Samukh District (Samux rayonu) is one of the 66 districts of Azerbaijan. It is located in the north-west of the country and belongs to the Ganja-Dashkasan Economic Region. The district borders the districts of Goranboy, Goygol, Shamkir, Tovuz, Qakh, Yevlakh, city of Ganja and the Kakheti region of Georgia. Its capital and largest city is Samukh. As of 2020, the district had a population of 58,800. The northwest section of Mingachevir reservoir is in this district.

== History ==
The name "Samukh" comes from a Caucasian Albanian word for 'Forest Hunting Place'. A related term, Samonis, is used to mark this area on Ptolemy's 2nd-century BC map of the Caucasus.
There are Bronze Age burial mounds around Samux Town.

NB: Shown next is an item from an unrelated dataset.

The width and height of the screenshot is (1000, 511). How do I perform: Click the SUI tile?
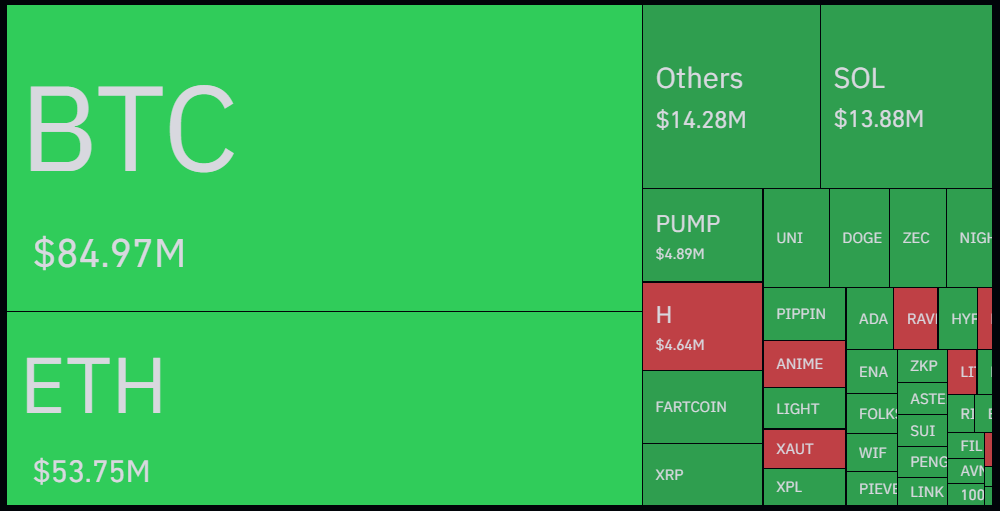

As an administrative unit, an entity known as Samukh Rayon was formed in 1930, centred on Garachayly settlement. However, in 1954, the construction of Mingechevir Hydro Power Plant rendered the region impractical as an administrative unit and Samukh Rayon was abolished, its territory thereafter falling within an expanded Safaraliyev Rayon. Safaraliyev Rayon had itself been detached from the Ganjabasar on January 24, 1940, by Decree No.11 of the Supreme Soviet of the Azerbaijan SSR. In 1959, Safaraliyev Rayon was itself abolished. However, after Azerbaijan's independence, the entity was recreated albeit under the name Samukh Rayon according to Decree No.72 of National Soviet of the Supreme Soviet of Azerbaijan on February 18, 1992. Its administrative center, Safaraliyev settlement, was renamed Nəbiağalı on December 31, 1992, then renamed again as Samux during 2008.

== Population ==

By the beginning of 2017, the population of the region was 57.1 thousand, of which 21.4 thousand were urban population and 35.5 thousand were rural population. In 2018, total population increased by 0.6 thousand people and was 57,7. By the beginning of 2018, 28.9 thousand or 49.6% of the total population are men and 28.8 thousand or 50.4% are women.

The population of district by the year (at the beginning of the year, thsd. persons)
District: 2000; 2001; 2002; 2003; 2004; 2005; 2006; 2007; 2008; 2009; 2010; 2011; 2012; 2013; 2014; 2015; 2016; 2017; 2018; 2019; 2020; 2021
Samukh region: 49,9; 50,2; 50,4; 50,7; 50,9; 51,4; 51,9; 52,4; 52,8; 53,6; 54,0; 54,6; 55,0; 55,6; 56,3; 55,6; 56,4; 57,1; 57,7; 58,3; 58,8; 59,2
urban population: 12,4; 12,9; 13,3; 13,7; 17,9; 18,4; 18,8; 19,3; 19,7; 20,3; 20,5; 20,7; 20,8; 21,1; 21,3; 20,6; 21,0; 21,4; 21,6; 21,9; 22,1; 22,3
rural population: 37,5; 37,3; 37,1; 37,0; 33,0; 33,0; 33,1; 33,1; 33,1; 33,3; 33,5; 33,9; 34,2; 34,5; 35,0; 35,0; 35,4; 35,7; 36,1; 36,4; 36,7; 36,9

Also, 1860 refugees are displaced in the region. Census states that 97.88 percent of the population are Azerbaijanis, 0.07-Russians, 0.54-Turkish, 1.40-Kurds and the remaining belong to other ethnic groups.

==Geography==
There are such rare trees as Eldar pear and Gum-tree, which grow right on rocks, not saline lands. The tree grows only on an area of 392 hectares in Samukh. The Eldar pine-tree emits a lot of oxygen, therefore, it is good for those suffering from asthma.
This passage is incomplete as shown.